On the basis of the proposals received, 22 were chosen for presentation during the meeting. In addition, 13 experts representing institutions dealing with Ethiopian languages and based in Addis Ababa were invited. Based on the abstracts submitted, the following three sessions were put on the agenda:
1. Research partnerships for safeguarding endangered languages (language description and preparation of language materials);
2. University curricula strengthening skills and methodologies for documenting and safeguarding endangered languages;
3. Formal and non-formal education methods using endangered languages.
The meeting was opened by H.E. Mr. Mohamouda Ahmed Gass, State Minister of Culture and Tourism of Ethiopia who informed the participants about Ethiopia’s cultural policies which pay due attention to Ethiopian languages. The opening address was followed by words of welcome by Ms Fumiko Ohinata, representing the Director of UNESCO Addis Ababa Office, and introductory remarks by Ms Sabine Kube from UNESCO’s Intangible Heritage Section.
Each of the three sessions started with short presentations of 10 minutes each illustrating concrete projects and providing the input for further discussion at the end of each session. The afternoon of the second and last meeting day was an occasion to summarize the debates of the three sessions, to concentrate again on central questions raised, to come forward with recommendations for future cooperation and to strengthen new partnerships. The facilitator of the meeting was Mr Felix Ameka, a Ghanaian linguist working at the University of Leiden.
The following section of this report provides a summary of the presentations and debates, grouped under the three main discussion points mentioned above.
II. Summary of presentations and debates Theme 1: Research partnerships for safeguarding endangered languages (language description and preparation of language material) Two sessions of the meeting were devoted to this focal issue. They were chaired by Ms Hirut Woldemariam, Department of Linguistics at the University of Addis Ababa, and by Mr Girma Demeke, Ethiopian Languages Research Center, of the same University. The debates were introduced by twelve project presentations showing experiences in research partnerships established between universities and speaker communities to implement safeguarding measures for endangered languages (see summaries of the presentations in Annex 3).
Although the twelve project presentations showed a wide range of activities, they are usually composed of three main components: (a) preparatory work in form of sociolinguistic surveys defining the current situation of the language to be studied and determining the safeguarding measures to be adopted; (b) data collection to study the phonology, morphology and syntax of the language and (c) preparation of language materials (orthography guides, reading and writing manuals, teacher guides, word lists, small dictionaries, grammars).
The ensuing debate touched upon the aspects common to the projects presented and the main challenges that African linguists face in assisting speaker communities in safeguarding their languages.
The following points were subject of further discussion:
1. Developing guidelines for planning and implementing language documentation and revitalization activities The presentations showed a great variety of approaches to language documentation. The exchange among the participants helped to better understand how projects might be designed to achieve the expected results. The experts expressed a need for better coordination in language documentation and agreed to work on guidelines for, for instance, orthography development, dictionary and teaching manual design and for effective and equitable cooperation between researchers and speaker communities.
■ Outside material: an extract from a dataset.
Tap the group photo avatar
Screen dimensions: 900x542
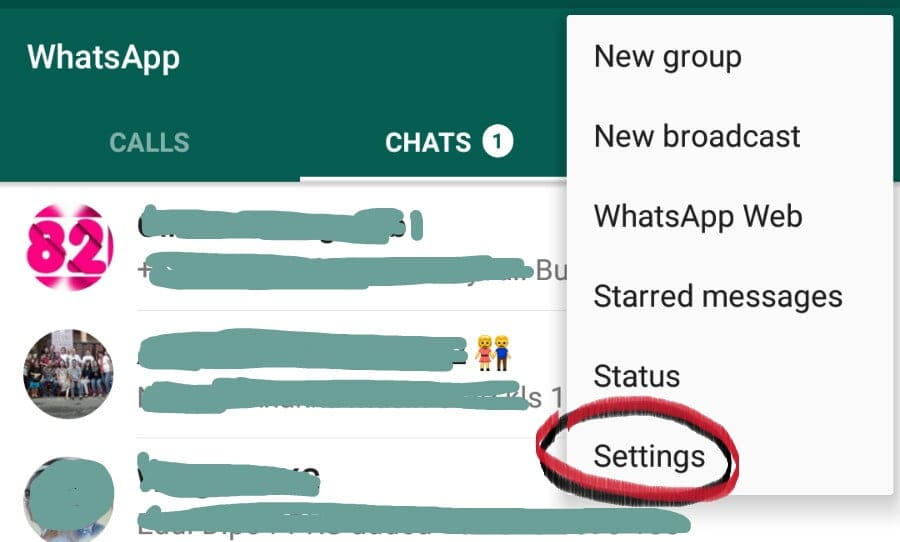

Such guidelines would help to streamline the work and to advise linguists wanting to engage in language documentation work. It was agreed upon that they should also address ethical implications for cooperation with communities. Prof. Mtenje from the University of Malawi and Prof. Sadembouo of the University of Yaounde, Cameroon, volunteered to propose draft guidelines for orthography development which would also address the issue of standardization. Draft guidelines will be shared among the participants of the two meetings and submitted to ACALAN (African Academy of Languages) for wider distribution.
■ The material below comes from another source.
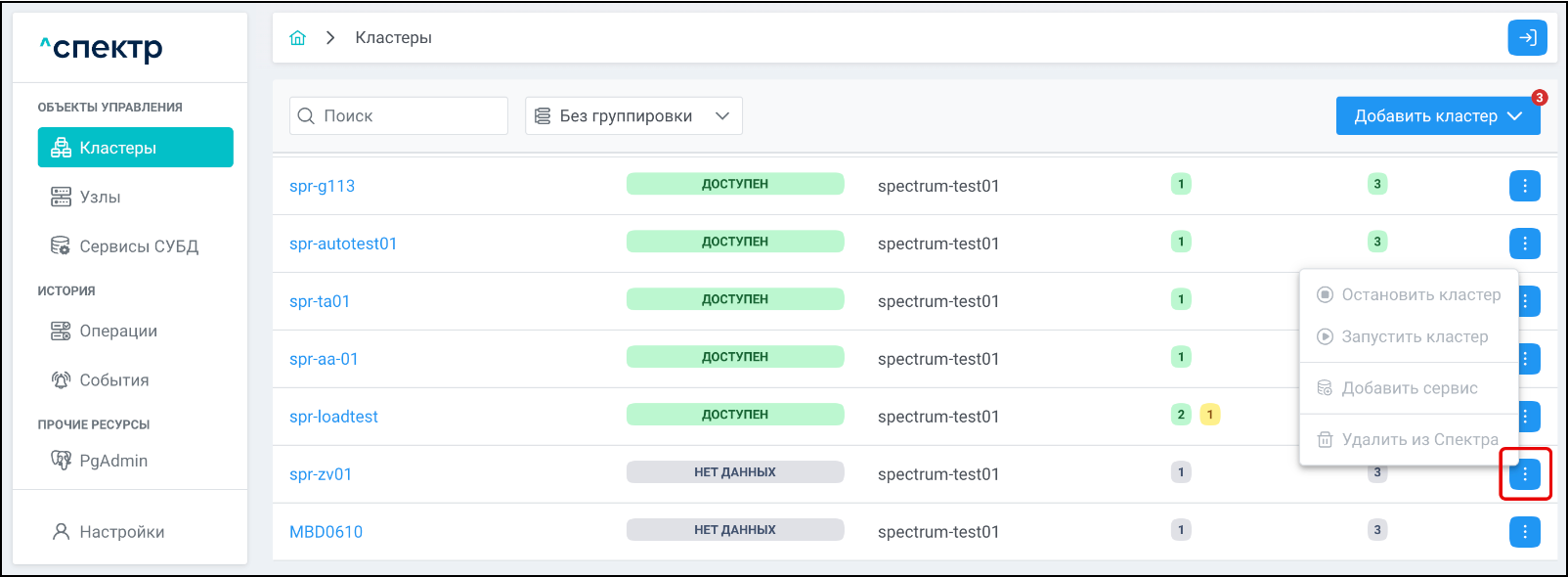This screenshot has height=577, width=1568.
Task: Expand the Без группировки grouping dropdown
Action: click(x=633, y=116)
Furthermore, the BASAL method developed and widely used in Cameroon to develop oral into written languages was appreciated by the experts as an efficient and not too costly way of organizing safeguarding activities in cooperation with communities. The project draws from a wide network of voluntary language workers including young linguists. Based on language description (phonology, morphology, syntax and collection of vocabulary lists), language material, such as mural alphabets, orthography guides, transition manuals and story books are prepared. The approximate duration for one project is two years. It was hoped that this method could be extended to other countries. The experts were informed that the BASAL method might be included in UNESCO’s future Register of Good Practices in Language Preservation. It was furthermore decided to continue collecting and disseminating approved project designs for carrying out community-based language documentation. The experts were invited to submit outlines of successful projects in this area for evaluation in the framework of the UNESCO Register mentioned above.
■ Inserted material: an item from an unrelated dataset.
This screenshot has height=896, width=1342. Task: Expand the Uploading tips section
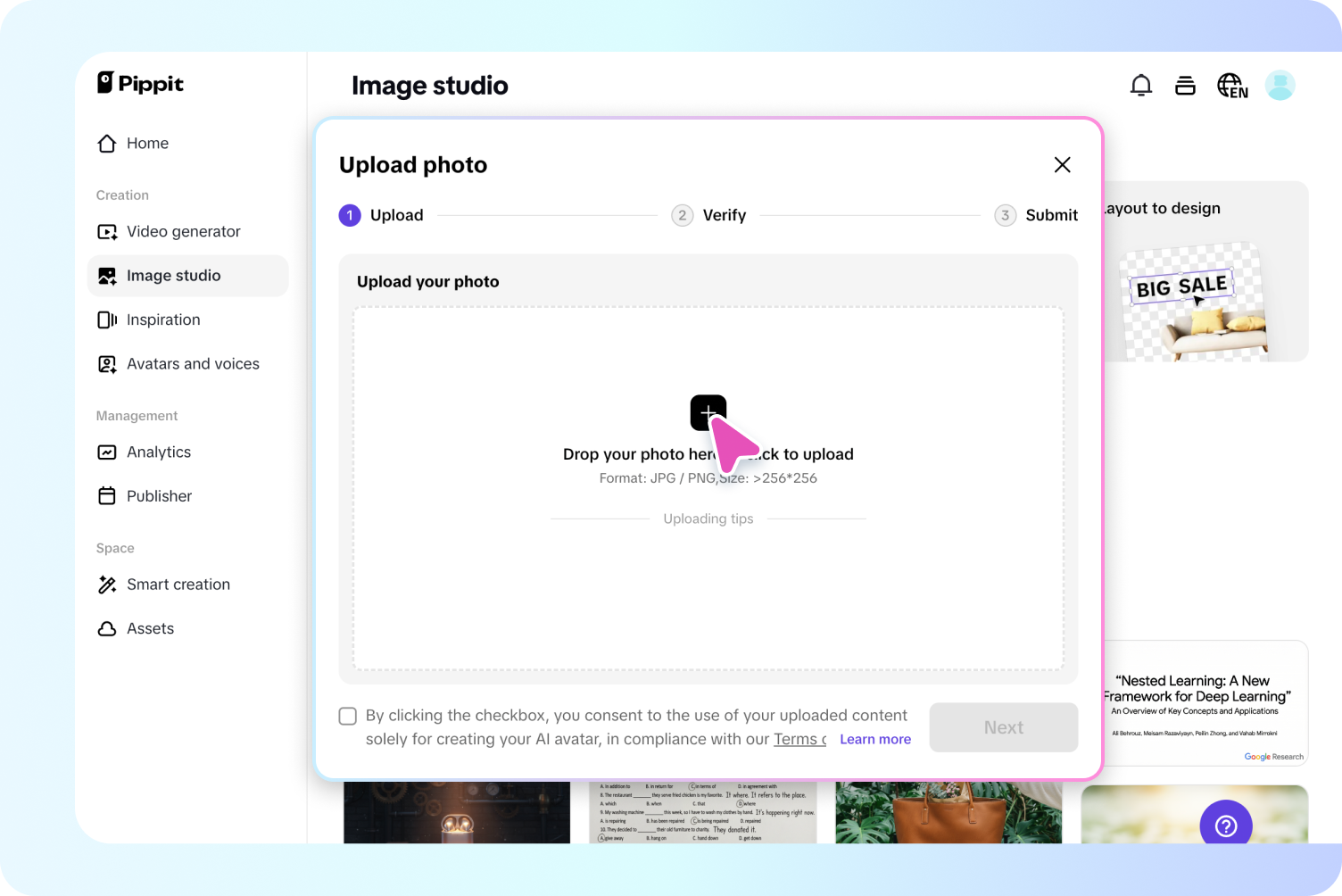[708, 519]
2. Working towards strong partnerships with communities Better cooperation with communities was another central issue. Several examples showed how university departments successfully assist communities in their safeguarding efforts. It was made clear that without the approval, clear commitment and active involvement of speaker communities, safeguarding efforts remain in the academic realm and do not have any impact on the vitality of the language in the community. Proposals for language documentation should ideally come from the communities. It was recommended that linguists cooperate with local language associations and the wide range of NGOs working in the field of safeguarding languages. In this regard, it was suggested that the Data base of African university departments and research institutions dealing with African languages, recently created by UNESCO and ACALAN, be extended to take stock of other initiatives and actors in the field of safeguarding endangered languages (community-based projects carried out by NGOs, local language associations, etc.).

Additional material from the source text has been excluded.